Tech

SpaceShipTwo Flew on Untested Rocket

HOUSTON, WE HAVE A PROBLEM

Richard Branson’s plane meant to carry tourists into space never tested a new engine using new fuel before it flew—and exploded—over California on Friday.

articles/2014/10/31/spaceshiptwo-flew-on-untested-rocket-motor/141031-Madjumdar-spaceshiptwo-crash-tease_zeqq2s
Mark Greenberg/Virgin Galactic, AP

Virgin Galactic’s SpaceShipTwo crashed in the California desert Friday after testing a new rocket motor for the first time in flight. The company said an “in-flight anomaly” occurred. Law enforcement said one pilot was killed and the other was seriously injured.

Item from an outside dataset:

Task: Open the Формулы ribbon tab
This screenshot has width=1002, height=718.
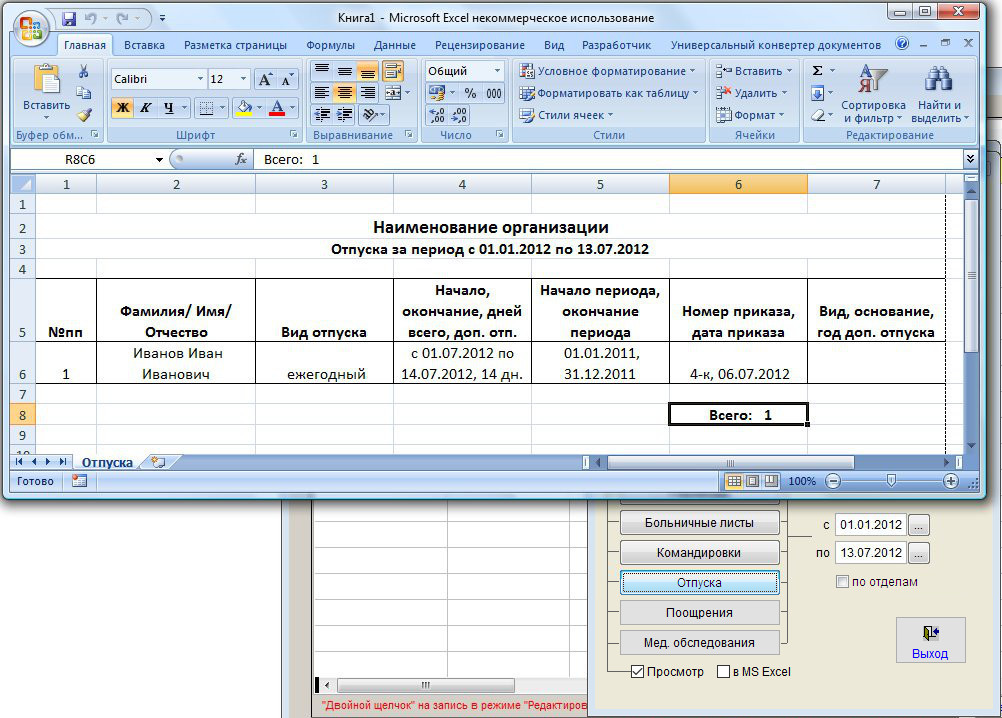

“During the test, the vehicle suffered a serious anomaly resulting in the loss of the vehicle,” Virgin Galactic said in a statement it released to NBC News. “Our first concern is the status of the pilots, which is unknown at this time. We will work closely with relevant authorities to determine the cause of this accident and provide updates as soon as we are able to do so.”

SpaceShipTwo had been slung under the jet-powered carrier aircraft WhiteKnightTwo before taking off. WhiteKnightTwo carried SpaceShipTwo to 50,000 feet before releasing it for free flight.

The Federal Aviation Administration provided additional details on what happened next.

“Just after 10 a.m. PDT today, ground controllers at the Mojave Spaceport lost contact with SpaceShipTwo, an experimental space flight vehicle,” FAA spokeswoman Laura Brown told The Daily Beast in an email. “The incident occurred over the Mojave Desert shortly after the space flight vehicle separated from WhiteKnightTwo, the vehicle that carried it aloft. Two crew members were on board SpaceShipTwo at the time of the incident.”

The WhiteKnightTwo remained airborne after the incident and landed safely.

The National Transportation Safety Board also will investigate the crash, a spokesman told The Daily Beast.

SpaceShipTwo was testing a new plastic-based rocket fuel for the first time Friday. An eyewitness told The Daily Beast that the spacecraft exploded shortly after the rocket motor was ignited. The spaceship had not flown a powered flight in about nine months because engineers were switching out its original engine that used rubber-based rocket fuel for the new engine, which used plastic-based fuel.

Scaled Composites, which built the spacecraft, had experienced some problems with the new rocket, which until Friday had only been tested on the ground. While the new motor holds much promise of greatly increased performance, there were some serious risks associated with the new rocket—as Friday’s incident proved.

With the new rocket installed, SpaceShipTwo was expected to fly more than five times higher than it had ever flown before—right to the edge of space at 62 miles above the Earth. In some ways, SpaceShipTwo, which was to reach a maximum speed of about 2,500 miles per hour during its ascent into space, was pushing the limits of its virtually untested design.

It was not the first time Virgin pushed limits to get into space. A new biography about SpaceShipTwo’s patron, Richard Branson, by investigative journalist Tom Bower makes that clear. Rocket engineers Geoff Daly and Caroline Campbell were critical of one of the components of the original rubber-based fuel: nitrous oxide. Campbell warned: “Nitrous oxide can explode on its own.” Another toxic component of the fuel was hydroxyl-terminated polybutadiene, a form of rubber. Campbell said that when the engine ran there was “so much soot coming out the back, burning rubber, that it could be carcinogenic.”

In 2007, the unattached rocket engine using that fuel was being tested on the ground in the Mojave desert when it exploded and killed three of 40 engineers observing the test. Investigators found that safety regulations at the site had been violated and that the men killed had been too close to the rocket motor.

After tests this January, it was decided to the fuel powering the rocket engine should have its rubber removed. The reason was not toxicity but that the fuel did not provide consistent and stable power, and the test pilots had to shut down the engine prematurely. Before SpaceShipTwo could fly with the new fuel aboard it had to be extensively tested on the ground. As those tests were taking place, Branson told Bloomberg TV: “It took us a lot longer to build rockets that we felt completely comfortable with.”

SpaceShipTwo was expected to usher in a new era of commercial space travel: More than 700 people had already paid more than $250,000 each for a chance to leave the planet and experience the weightlessness of space flight. Branson himself had been planning to fly onboard the spacecraft by next year.

Friday’s incident, however, throws all of that into question.